Problem details
What lines of the data hold the string "Follow"? Copy them all.
____ Extracted records
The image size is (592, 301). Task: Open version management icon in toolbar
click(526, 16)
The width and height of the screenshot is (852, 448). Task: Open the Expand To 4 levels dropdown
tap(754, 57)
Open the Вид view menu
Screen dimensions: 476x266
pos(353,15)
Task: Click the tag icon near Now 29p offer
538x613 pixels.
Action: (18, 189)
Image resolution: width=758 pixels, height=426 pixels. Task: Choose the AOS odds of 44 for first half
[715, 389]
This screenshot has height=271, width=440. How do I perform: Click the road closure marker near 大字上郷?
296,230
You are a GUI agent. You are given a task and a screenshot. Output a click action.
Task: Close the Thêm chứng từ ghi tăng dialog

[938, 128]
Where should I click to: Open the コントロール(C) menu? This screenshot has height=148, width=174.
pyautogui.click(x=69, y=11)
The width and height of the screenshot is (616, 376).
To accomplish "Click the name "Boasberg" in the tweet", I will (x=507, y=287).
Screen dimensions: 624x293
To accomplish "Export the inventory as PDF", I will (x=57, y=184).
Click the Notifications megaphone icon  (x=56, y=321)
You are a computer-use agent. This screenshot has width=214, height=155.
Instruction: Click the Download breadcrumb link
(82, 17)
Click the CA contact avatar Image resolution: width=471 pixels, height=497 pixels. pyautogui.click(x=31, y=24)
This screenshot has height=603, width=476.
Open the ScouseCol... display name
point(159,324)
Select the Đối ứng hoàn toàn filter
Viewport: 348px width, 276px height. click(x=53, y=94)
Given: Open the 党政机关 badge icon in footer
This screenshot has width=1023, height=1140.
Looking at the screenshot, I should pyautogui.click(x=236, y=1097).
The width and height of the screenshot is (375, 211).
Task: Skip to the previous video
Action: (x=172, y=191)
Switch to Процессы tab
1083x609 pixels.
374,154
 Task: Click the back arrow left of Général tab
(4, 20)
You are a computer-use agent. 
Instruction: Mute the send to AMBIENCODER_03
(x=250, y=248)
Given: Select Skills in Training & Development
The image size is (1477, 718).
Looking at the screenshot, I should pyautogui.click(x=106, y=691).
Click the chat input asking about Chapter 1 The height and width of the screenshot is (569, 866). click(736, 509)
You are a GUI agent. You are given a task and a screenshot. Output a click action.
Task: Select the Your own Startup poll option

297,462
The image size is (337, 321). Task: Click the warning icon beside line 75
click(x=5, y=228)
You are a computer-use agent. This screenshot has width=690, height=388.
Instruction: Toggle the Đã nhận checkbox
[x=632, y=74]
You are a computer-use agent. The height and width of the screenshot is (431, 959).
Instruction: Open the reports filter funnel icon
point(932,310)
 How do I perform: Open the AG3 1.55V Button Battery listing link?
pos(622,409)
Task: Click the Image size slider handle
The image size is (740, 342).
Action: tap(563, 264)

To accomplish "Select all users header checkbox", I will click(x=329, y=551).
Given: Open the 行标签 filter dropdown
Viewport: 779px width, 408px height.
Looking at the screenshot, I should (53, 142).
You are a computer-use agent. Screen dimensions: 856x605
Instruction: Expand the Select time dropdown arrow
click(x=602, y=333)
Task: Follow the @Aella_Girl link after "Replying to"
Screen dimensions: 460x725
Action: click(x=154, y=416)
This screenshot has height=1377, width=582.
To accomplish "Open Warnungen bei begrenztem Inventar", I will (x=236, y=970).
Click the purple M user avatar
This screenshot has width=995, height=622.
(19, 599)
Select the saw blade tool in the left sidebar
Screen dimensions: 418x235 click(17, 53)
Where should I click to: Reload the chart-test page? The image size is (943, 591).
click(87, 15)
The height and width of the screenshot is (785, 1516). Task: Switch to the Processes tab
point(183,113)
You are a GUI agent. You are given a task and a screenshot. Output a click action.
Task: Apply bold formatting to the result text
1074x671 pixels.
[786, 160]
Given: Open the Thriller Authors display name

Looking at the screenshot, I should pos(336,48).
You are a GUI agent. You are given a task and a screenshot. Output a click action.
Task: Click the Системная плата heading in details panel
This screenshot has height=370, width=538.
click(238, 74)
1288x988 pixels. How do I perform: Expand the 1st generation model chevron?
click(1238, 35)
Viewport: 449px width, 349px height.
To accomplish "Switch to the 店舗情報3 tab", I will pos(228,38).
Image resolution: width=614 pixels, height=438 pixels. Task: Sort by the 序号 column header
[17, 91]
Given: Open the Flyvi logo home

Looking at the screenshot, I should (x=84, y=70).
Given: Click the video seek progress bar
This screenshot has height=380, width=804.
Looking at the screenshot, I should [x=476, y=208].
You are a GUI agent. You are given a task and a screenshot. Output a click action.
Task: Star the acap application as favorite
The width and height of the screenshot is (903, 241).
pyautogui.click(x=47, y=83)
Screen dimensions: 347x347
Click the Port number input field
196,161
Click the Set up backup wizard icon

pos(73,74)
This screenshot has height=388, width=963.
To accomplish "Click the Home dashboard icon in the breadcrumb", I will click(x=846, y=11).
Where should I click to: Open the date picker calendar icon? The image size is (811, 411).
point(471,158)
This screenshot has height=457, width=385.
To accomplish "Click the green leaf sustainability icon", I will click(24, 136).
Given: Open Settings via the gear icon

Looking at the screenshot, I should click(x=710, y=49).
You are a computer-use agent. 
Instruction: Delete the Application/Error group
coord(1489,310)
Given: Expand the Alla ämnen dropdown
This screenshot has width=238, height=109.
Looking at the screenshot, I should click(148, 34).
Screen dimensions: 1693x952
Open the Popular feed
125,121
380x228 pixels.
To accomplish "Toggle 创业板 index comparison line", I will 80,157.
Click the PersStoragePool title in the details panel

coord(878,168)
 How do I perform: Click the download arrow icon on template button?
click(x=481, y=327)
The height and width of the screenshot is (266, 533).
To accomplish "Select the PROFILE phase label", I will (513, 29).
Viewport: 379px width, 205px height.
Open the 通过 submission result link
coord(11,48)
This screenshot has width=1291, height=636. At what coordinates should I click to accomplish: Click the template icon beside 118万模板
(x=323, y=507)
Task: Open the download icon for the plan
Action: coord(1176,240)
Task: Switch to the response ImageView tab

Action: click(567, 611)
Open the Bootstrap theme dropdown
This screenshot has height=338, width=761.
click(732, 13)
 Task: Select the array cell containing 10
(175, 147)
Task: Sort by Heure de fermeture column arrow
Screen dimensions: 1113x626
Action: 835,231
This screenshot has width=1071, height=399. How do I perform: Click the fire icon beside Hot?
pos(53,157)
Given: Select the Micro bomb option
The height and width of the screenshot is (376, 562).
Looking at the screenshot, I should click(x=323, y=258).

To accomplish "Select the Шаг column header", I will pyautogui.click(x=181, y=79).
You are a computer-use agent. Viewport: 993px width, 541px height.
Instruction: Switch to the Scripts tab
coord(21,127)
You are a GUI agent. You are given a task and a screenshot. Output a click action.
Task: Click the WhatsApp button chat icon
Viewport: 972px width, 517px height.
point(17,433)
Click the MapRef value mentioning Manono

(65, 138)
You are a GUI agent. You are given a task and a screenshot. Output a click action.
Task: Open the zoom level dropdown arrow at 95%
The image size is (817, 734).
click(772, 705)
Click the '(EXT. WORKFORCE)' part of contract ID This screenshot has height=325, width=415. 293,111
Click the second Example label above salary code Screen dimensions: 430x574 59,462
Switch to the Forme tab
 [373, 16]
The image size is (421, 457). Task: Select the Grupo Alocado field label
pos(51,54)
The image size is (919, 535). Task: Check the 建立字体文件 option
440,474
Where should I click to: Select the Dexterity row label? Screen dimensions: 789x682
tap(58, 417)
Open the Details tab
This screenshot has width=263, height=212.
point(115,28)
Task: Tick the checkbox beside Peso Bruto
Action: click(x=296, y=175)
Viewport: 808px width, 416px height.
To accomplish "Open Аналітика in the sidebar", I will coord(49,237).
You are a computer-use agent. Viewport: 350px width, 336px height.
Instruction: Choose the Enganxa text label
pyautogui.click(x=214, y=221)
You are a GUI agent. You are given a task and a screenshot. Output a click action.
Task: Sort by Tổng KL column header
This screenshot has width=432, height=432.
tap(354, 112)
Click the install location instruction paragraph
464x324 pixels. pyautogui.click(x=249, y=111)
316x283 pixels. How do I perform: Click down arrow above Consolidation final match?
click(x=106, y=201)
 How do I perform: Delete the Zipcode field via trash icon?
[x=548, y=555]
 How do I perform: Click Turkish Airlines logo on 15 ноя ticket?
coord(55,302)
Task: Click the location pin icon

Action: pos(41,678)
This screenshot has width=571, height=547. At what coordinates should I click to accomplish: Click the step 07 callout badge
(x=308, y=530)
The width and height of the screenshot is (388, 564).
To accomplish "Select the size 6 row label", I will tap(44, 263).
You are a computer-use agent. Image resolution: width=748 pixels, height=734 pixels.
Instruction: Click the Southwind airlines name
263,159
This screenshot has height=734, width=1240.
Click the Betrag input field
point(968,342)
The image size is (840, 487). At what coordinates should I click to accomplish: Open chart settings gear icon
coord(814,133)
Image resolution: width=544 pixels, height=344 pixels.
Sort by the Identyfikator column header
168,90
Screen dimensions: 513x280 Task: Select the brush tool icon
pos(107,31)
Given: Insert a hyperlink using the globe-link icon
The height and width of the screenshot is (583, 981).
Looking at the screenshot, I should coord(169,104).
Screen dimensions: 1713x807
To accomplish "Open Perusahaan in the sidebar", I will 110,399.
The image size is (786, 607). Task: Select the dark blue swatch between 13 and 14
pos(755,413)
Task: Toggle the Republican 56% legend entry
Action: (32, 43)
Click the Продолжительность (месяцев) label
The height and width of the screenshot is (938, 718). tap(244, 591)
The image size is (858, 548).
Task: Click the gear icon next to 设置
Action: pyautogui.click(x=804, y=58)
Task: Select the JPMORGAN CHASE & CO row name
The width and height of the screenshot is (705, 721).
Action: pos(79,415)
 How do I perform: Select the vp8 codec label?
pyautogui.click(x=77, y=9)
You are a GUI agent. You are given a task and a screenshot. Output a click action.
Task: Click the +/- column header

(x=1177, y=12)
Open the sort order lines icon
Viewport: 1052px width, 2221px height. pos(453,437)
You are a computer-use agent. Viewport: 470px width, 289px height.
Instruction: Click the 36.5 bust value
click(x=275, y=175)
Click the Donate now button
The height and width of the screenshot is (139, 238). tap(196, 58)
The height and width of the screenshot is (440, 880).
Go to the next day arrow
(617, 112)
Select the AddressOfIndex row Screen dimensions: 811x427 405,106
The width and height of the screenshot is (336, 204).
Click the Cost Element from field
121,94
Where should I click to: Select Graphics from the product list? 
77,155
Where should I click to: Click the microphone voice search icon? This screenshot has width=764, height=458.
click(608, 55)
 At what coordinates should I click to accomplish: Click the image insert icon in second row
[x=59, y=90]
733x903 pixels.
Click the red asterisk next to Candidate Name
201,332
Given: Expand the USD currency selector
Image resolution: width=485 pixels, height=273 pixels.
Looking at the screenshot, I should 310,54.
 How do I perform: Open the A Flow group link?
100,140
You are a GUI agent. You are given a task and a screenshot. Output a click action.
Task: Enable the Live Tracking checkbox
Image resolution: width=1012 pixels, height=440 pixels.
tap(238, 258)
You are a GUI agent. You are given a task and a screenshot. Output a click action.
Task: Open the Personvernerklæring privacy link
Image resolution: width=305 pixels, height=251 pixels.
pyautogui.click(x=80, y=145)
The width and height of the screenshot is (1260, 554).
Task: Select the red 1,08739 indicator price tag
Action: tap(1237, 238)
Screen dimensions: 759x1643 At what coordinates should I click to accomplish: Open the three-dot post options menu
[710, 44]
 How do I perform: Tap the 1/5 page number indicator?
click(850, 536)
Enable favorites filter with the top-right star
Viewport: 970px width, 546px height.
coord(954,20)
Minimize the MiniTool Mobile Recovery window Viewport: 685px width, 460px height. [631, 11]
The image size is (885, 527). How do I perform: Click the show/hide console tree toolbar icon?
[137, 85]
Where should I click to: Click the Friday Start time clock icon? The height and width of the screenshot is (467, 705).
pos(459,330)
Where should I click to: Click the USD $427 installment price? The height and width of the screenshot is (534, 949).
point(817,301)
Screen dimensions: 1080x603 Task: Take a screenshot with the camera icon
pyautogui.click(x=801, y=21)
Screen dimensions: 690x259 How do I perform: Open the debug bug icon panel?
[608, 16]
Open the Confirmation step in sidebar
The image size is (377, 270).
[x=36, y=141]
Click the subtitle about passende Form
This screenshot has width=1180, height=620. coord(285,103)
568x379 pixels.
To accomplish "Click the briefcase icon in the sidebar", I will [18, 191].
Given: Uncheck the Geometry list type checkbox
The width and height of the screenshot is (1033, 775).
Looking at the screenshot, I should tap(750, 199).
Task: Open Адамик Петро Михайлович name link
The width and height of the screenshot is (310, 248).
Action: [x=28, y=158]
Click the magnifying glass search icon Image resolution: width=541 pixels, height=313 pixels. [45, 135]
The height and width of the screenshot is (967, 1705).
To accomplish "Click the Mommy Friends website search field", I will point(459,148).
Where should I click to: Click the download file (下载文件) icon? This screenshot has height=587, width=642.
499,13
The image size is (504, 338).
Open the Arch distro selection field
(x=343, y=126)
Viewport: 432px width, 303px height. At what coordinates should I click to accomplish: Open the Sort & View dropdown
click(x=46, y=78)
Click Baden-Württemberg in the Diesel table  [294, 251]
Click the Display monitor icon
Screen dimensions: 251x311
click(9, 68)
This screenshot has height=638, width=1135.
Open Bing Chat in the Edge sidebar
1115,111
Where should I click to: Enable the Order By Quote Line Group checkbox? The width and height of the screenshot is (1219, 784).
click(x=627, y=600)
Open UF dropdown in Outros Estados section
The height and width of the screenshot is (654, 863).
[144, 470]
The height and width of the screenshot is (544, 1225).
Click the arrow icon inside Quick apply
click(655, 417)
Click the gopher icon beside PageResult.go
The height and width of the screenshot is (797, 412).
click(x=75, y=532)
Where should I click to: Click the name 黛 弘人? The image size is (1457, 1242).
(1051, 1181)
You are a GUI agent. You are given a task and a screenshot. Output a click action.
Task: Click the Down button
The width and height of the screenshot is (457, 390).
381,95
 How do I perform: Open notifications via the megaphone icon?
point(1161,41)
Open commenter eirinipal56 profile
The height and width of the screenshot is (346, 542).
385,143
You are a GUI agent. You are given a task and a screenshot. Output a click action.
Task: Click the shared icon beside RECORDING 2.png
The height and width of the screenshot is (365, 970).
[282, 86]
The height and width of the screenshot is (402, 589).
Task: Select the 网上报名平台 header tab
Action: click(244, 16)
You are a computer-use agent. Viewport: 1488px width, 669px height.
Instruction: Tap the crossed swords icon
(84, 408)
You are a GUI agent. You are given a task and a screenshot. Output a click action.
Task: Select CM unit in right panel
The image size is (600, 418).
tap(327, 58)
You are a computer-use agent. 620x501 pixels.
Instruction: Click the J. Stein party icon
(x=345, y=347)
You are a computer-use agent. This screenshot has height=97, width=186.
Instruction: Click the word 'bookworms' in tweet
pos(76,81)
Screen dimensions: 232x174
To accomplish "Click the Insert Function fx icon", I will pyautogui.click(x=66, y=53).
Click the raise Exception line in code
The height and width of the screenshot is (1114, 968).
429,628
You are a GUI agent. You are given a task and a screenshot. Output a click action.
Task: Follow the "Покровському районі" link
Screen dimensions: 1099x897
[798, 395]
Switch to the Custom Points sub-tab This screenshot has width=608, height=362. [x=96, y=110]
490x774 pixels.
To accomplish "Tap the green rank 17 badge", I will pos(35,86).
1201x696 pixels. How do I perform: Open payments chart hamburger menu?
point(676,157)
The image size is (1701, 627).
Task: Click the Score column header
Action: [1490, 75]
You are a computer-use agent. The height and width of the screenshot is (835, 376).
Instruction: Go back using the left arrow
________
Written answer
Task: Follow the @Aella_Girl link after "Replying to"
Task: Follow the "Покровському районі" link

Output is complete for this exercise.